***** DATA TO EXAMINE

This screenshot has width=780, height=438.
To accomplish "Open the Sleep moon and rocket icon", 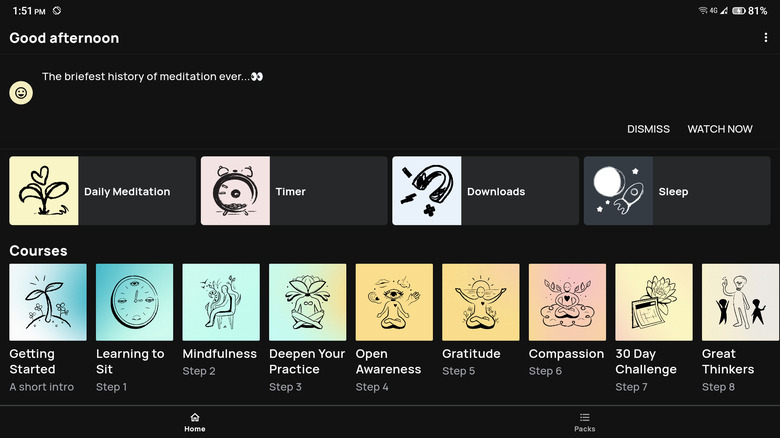I will pos(618,191).
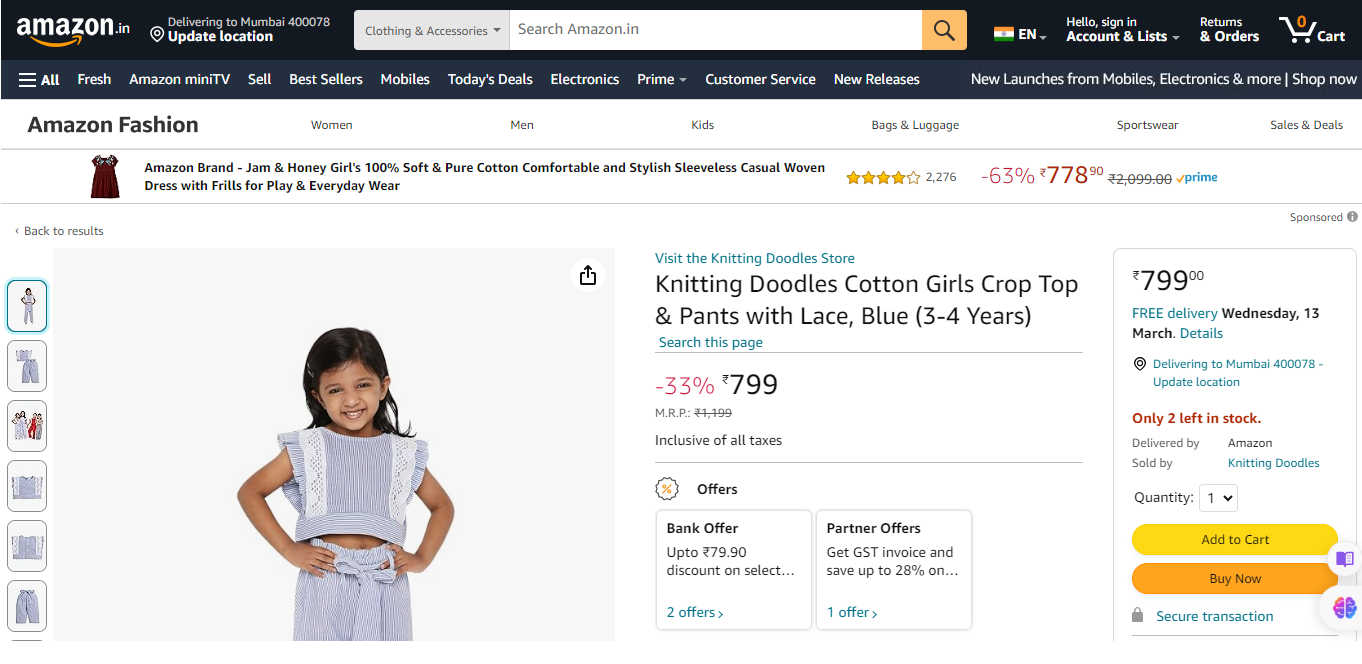
Task: Open Today's Deals in navigation bar
Action: pyautogui.click(x=490, y=79)
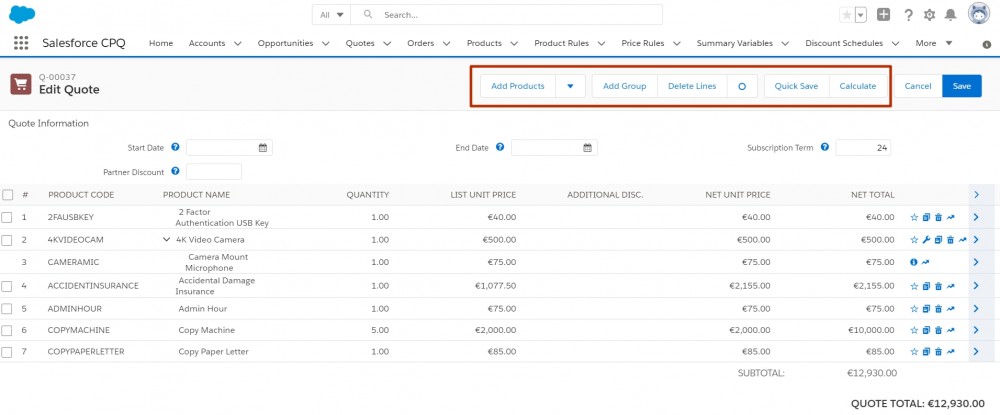
Task: Click the notifications bell icon
Action: coord(950,15)
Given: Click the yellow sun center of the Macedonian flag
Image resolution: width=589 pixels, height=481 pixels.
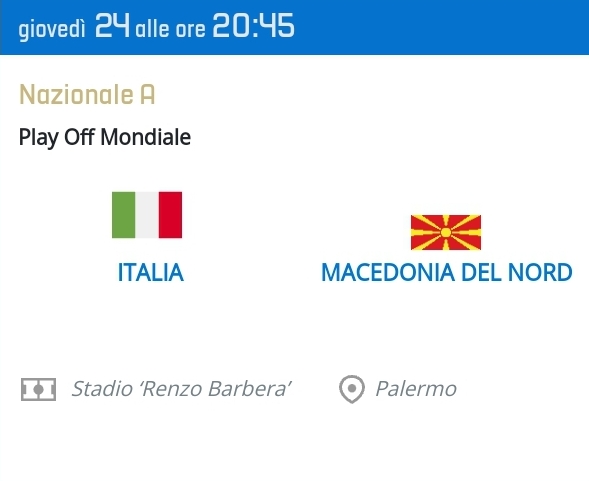Looking at the screenshot, I should pos(446,232).
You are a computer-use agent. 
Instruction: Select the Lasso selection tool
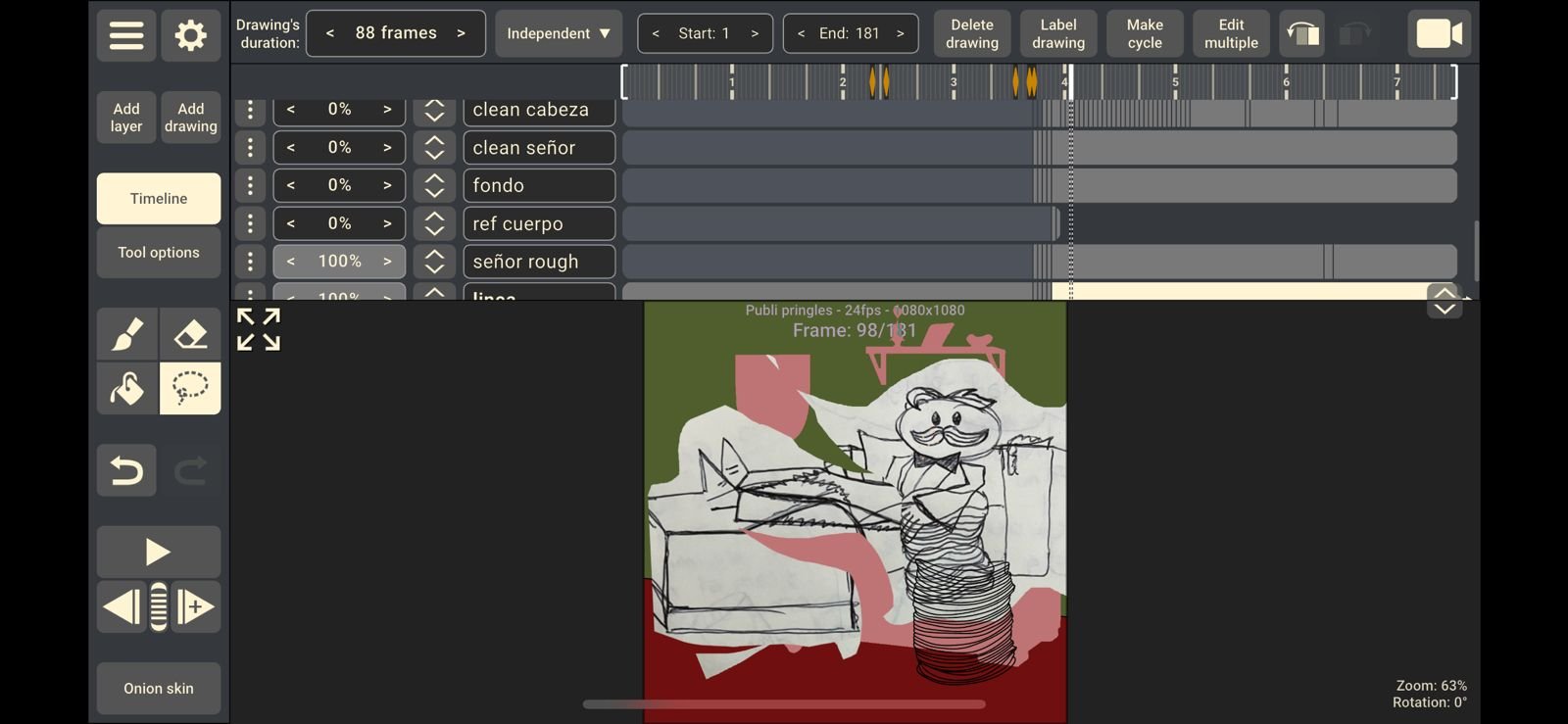(190, 389)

**********

• _REQUIREMENT_
The copy should begin at the line containing "You are a computer-use agent." and end at the last line of the data above; please restate those lines word for word without the pictures.

• _SOLVED EXERCISE_
You are a computer-use agent. 
Instruction: Select the Lasso selection tool
(190, 389)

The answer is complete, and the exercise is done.